- [Instructions to follow]: Please restate the entire listing verbatim.

- [The data]:
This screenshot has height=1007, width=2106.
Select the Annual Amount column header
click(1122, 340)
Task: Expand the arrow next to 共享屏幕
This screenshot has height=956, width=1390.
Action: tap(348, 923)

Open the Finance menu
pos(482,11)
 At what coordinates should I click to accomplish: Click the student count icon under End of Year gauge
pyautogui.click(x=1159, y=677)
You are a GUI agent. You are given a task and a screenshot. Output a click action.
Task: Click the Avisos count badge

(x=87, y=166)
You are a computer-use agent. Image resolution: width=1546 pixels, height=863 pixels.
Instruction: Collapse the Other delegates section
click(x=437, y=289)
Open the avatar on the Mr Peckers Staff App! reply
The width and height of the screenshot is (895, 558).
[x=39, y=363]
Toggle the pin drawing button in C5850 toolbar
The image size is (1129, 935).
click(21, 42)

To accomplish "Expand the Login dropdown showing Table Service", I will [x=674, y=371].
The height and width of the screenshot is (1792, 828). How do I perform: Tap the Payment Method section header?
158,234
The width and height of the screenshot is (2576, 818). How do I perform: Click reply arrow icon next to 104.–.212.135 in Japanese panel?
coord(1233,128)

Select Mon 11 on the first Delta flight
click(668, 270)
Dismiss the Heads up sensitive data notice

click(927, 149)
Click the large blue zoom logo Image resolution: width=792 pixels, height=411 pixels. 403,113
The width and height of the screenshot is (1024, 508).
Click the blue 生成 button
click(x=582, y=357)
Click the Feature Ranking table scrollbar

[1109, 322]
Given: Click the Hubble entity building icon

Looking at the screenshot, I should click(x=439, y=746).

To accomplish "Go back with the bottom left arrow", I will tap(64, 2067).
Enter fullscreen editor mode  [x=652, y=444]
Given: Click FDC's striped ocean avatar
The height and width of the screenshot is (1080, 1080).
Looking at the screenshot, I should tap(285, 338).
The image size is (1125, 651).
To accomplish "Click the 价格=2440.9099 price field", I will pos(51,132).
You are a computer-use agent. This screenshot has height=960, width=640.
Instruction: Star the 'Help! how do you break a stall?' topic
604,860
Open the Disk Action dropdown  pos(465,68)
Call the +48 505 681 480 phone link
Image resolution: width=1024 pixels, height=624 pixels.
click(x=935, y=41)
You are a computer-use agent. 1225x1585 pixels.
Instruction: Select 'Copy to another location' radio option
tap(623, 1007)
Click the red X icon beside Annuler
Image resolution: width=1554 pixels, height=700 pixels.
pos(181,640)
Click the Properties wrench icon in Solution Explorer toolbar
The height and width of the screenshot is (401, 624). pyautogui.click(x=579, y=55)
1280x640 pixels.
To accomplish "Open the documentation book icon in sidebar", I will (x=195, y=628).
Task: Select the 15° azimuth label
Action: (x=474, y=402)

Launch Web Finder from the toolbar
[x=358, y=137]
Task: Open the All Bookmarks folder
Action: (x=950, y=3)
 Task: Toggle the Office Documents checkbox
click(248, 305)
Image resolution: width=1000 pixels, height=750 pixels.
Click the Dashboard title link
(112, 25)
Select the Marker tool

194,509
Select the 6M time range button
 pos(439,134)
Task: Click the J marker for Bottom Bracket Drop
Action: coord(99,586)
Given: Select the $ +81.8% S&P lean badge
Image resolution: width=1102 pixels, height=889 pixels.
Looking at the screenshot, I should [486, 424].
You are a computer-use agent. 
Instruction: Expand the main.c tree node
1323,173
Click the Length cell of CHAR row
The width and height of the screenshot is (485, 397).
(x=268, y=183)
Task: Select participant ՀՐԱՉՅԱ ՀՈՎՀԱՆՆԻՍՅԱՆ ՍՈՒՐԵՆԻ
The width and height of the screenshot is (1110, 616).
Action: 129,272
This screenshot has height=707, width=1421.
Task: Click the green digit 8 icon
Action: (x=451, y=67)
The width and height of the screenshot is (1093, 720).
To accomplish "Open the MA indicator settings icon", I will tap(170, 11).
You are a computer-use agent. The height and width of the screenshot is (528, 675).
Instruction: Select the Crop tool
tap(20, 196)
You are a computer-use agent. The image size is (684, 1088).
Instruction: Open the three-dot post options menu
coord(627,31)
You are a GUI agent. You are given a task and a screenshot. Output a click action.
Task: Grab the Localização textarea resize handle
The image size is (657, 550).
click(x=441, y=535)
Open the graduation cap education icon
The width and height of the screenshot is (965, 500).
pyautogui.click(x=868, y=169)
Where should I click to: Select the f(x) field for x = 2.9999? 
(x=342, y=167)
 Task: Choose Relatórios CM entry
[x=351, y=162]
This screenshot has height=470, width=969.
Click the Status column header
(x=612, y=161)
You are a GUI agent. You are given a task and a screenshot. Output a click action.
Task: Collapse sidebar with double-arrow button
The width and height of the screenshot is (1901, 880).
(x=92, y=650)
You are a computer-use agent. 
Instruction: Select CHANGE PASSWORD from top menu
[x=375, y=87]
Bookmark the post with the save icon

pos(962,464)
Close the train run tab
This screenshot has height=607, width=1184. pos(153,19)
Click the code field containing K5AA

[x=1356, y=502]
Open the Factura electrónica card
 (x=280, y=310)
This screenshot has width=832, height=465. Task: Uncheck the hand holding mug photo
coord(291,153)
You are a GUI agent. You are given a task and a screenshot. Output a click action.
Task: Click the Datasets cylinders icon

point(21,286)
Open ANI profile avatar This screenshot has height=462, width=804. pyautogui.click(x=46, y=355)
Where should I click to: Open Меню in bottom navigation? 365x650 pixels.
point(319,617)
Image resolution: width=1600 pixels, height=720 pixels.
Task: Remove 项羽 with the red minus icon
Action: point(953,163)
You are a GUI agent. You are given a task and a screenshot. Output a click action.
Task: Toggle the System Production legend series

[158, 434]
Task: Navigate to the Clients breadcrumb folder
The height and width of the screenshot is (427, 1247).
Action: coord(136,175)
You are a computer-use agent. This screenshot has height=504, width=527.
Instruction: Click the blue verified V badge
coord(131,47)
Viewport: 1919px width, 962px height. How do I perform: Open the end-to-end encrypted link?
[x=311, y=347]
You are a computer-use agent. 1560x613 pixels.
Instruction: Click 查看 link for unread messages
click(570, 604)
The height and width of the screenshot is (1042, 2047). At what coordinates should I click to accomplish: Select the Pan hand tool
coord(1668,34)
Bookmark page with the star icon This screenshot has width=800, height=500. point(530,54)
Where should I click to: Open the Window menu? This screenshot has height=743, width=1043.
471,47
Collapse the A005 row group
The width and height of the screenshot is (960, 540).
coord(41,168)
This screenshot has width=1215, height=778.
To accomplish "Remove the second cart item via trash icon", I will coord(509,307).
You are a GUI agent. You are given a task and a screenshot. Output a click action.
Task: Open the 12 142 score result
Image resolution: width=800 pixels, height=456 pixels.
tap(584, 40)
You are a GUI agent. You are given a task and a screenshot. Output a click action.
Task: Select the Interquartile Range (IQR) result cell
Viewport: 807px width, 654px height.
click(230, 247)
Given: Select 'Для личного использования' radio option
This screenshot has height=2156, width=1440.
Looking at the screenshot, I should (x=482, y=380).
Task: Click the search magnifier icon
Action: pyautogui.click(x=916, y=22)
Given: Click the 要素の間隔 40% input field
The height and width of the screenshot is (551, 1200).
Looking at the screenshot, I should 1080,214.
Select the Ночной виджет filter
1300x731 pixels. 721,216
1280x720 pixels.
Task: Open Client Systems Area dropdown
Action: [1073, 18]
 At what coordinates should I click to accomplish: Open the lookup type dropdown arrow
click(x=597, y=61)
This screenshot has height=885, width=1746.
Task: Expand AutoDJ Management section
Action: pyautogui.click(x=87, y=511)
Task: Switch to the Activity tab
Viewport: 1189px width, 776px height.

- [Problem solution]:
This screenshot has height=1007, width=2106.
Select the Annual Amount column header
click(1122, 340)
Task: Expand the arrow next to 共享屏幕
This screenshot has height=956, width=1390.
Action: tap(348, 923)

Open the Finance menu
pos(482,11)
 At what coordinates should I click to accomplish: Click the student count icon under End of Year gauge
pyautogui.click(x=1159, y=677)
You are a GUI agent. You are given a task and a screenshot. Output a click action.
Task: Click the Avisos count badge

(x=87, y=166)
You are a computer-use agent. Image resolution: width=1546 pixels, height=863 pixels.
Instruction: Collapse the Other delegates section
click(x=437, y=289)
Open the avatar on the Mr Peckers Staff App! reply
The width and height of the screenshot is (895, 558).
[x=39, y=363]
Toggle the pin drawing button in C5850 toolbar
The image size is (1129, 935).
click(21, 42)

To accomplish "Expand the Login dropdown showing Table Service", I will [x=674, y=371].
The height and width of the screenshot is (1792, 828). How do I perform: Tap the Payment Method section header?
158,234
The width and height of the screenshot is (2576, 818). How do I perform: Click reply arrow icon next to 104.–.212.135 in Japanese panel?
coord(1233,128)

Select Mon 11 on the first Delta flight
click(668, 270)
Dismiss the Heads up sensitive data notice

click(927, 149)
Click the large blue zoom logo Image resolution: width=792 pixels, height=411 pixels. 403,113
The width and height of the screenshot is (1024, 508).
Click the blue 生成 button
click(x=582, y=357)
Click the Feature Ranking table scrollbar

[1109, 322]
Given: Click the Hubble entity building icon

Looking at the screenshot, I should click(x=439, y=746).

To accomplish "Go back with the bottom left arrow", I will tap(64, 2067).
Enter fullscreen editor mode  [x=652, y=444]
Given: Click FDC's striped ocean avatar
The height and width of the screenshot is (1080, 1080).
Looking at the screenshot, I should tap(285, 338).
The image size is (1125, 651).
To accomplish "Click the 价格=2440.9099 price field", I will pos(51,132).
You are a computer-use agent. This screenshot has height=960, width=640.
Instruction: Star the 'Help! how do you break a stall?' topic
604,860
Open the Disk Action dropdown  pos(465,68)
Call the +48 505 681 480 phone link
Image resolution: width=1024 pixels, height=624 pixels.
click(x=935, y=41)
You are a computer-use agent. 1225x1585 pixels.
Instruction: Select 'Copy to another location' radio option
tap(623, 1007)
Click the red X icon beside Annuler
Image resolution: width=1554 pixels, height=700 pixels.
pos(181,640)
Click the Properties wrench icon in Solution Explorer toolbar
The height and width of the screenshot is (401, 624). pyautogui.click(x=579, y=55)
1280x640 pixels.
To accomplish "Open the documentation book icon in sidebar", I will (x=195, y=628).
Task: Select the 15° azimuth label
Action: (x=474, y=402)

Launch Web Finder from the toolbar
[x=358, y=137]
Task: Open the All Bookmarks folder
Action: (x=950, y=3)
 Task: Toggle the Office Documents checkbox
click(248, 305)
Image resolution: width=1000 pixels, height=750 pixels.
Click the Dashboard title link
(112, 25)
Select the Marker tool

194,509
Select the 6M time range button
 pos(439,134)
Task: Click the J marker for Bottom Bracket Drop
Action: coord(99,586)
Given: Select the $ +81.8% S&P lean badge
Image resolution: width=1102 pixels, height=889 pixels.
Looking at the screenshot, I should [486, 424].
You are a computer-use agent. 
Instruction: Expand the main.c tree node
1323,173
Click the Length cell of CHAR row
The width and height of the screenshot is (485, 397).
(x=268, y=183)
Task: Select participant ՀՐԱՉՅԱ ՀՈՎՀԱՆՆԻՍՅԱՆ ՍՈՒՐԵՆԻ
The width and height of the screenshot is (1110, 616).
Action: 129,272
This screenshot has height=707, width=1421.
Task: Click the green digit 8 icon
Action: (x=451, y=67)
The width and height of the screenshot is (1093, 720).
To accomplish "Open the MA indicator settings icon", I will tap(170, 11).
You are a computer-use agent. The height and width of the screenshot is (528, 675).
Instruction: Select the Crop tool
tap(20, 196)
You are a computer-use agent. The image size is (684, 1088).
Instruction: Open the three-dot post options menu
coord(627,31)
You are a GUI agent. You are given a task and a screenshot. Output a click action.
Task: Grab the Localização textarea resize handle
The image size is (657, 550).
click(x=441, y=535)
Open the graduation cap education icon
The width and height of the screenshot is (965, 500).
pyautogui.click(x=868, y=169)
Where should I click to: Select the f(x) field for x = 2.9999? 
(x=342, y=167)
 Task: Choose Relatórios CM entry
[x=351, y=162]
This screenshot has height=470, width=969.
Click the Status column header
(x=612, y=161)
You are a GUI agent. You are given a task and a screenshot. Output a click action.
Task: Collapse sidebar with double-arrow button
The width and height of the screenshot is (1901, 880).
(x=92, y=650)
You are a computer-use agent. 
Instruction: Select CHANGE PASSWORD from top menu
[x=375, y=87]
Bookmark the post with the save icon

pos(962,464)
Close the train run tab
This screenshot has height=607, width=1184. pos(153,19)
Click the code field containing K5AA

[x=1356, y=502]
Open the Factura electrónica card
 (x=280, y=310)
This screenshot has width=832, height=465. Task: Uncheck the hand holding mug photo
coord(291,153)
You are a GUI agent. You are given a task and a screenshot. Output a click action.
Task: Click the Datasets cylinders icon

point(21,286)
Open ANI profile avatar This screenshot has height=462, width=804. pyautogui.click(x=46, y=355)
Where should I click to: Open Меню in bottom navigation? 365x650 pixels.
point(319,617)
Image resolution: width=1600 pixels, height=720 pixels.
Task: Remove 项羽 with the red minus icon
Action: point(953,163)
You are a GUI agent. You are given a task and a screenshot. Output a click action.
Task: Toggle the System Production legend series

[158, 434]
Task: Navigate to the Clients breadcrumb folder
The height and width of the screenshot is (427, 1247).
Action: coord(136,175)
You are a computer-use agent. This screenshot has height=504, width=527.
Instruction: Click the blue verified V badge
coord(131,47)
Viewport: 1919px width, 962px height. How do I perform: Open the end-to-end encrypted link?
[x=311, y=347]
You are a computer-use agent. 1560x613 pixels.
Instruction: Click 查看 link for unread messages
click(570, 604)
The height and width of the screenshot is (1042, 2047). At what coordinates should I click to accomplish: Select the Pan hand tool
coord(1668,34)
Bookmark page with the star icon This screenshot has width=800, height=500. point(530,54)
Where should I click to: Open the Window menu? This screenshot has height=743, width=1043.
471,47
Collapse the A005 row group
The width and height of the screenshot is (960, 540).
coord(41,168)
This screenshot has width=1215, height=778.
To accomplish "Remove the second cart item via trash icon", I will coord(509,307).
You are a GUI agent. You are given a task and a screenshot. Output a click action.
Task: Open the 12 142 score result
Image resolution: width=800 pixels, height=456 pixels.
tap(584, 40)
You are a GUI agent. You are given a task and a screenshot. Output a click action.
Task: Select the Interquartile Range (IQR) result cell
Viewport: 807px width, 654px height.
click(230, 247)
Given: Select 'Для личного использования' radio option
This screenshot has height=2156, width=1440.
Looking at the screenshot, I should (x=482, y=380).
Task: Click the search magnifier icon
Action: pyautogui.click(x=916, y=22)
Given: Click the 要素の間隔 40% input field
The height and width of the screenshot is (551, 1200).
Looking at the screenshot, I should 1080,214.
Select the Ночной виджет filter
1300x731 pixels. 721,216
1280x720 pixels.
Task: Open Client Systems Area dropdown
Action: [1073, 18]
 At what coordinates should I click to accomplish: Open the lookup type dropdown arrow
click(x=597, y=61)
This screenshot has height=885, width=1746.
Task: Expand AutoDJ Management section
Action: pyautogui.click(x=87, y=511)
Task: Switch to the Activity tab
Viewport: 1189px width, 776px height.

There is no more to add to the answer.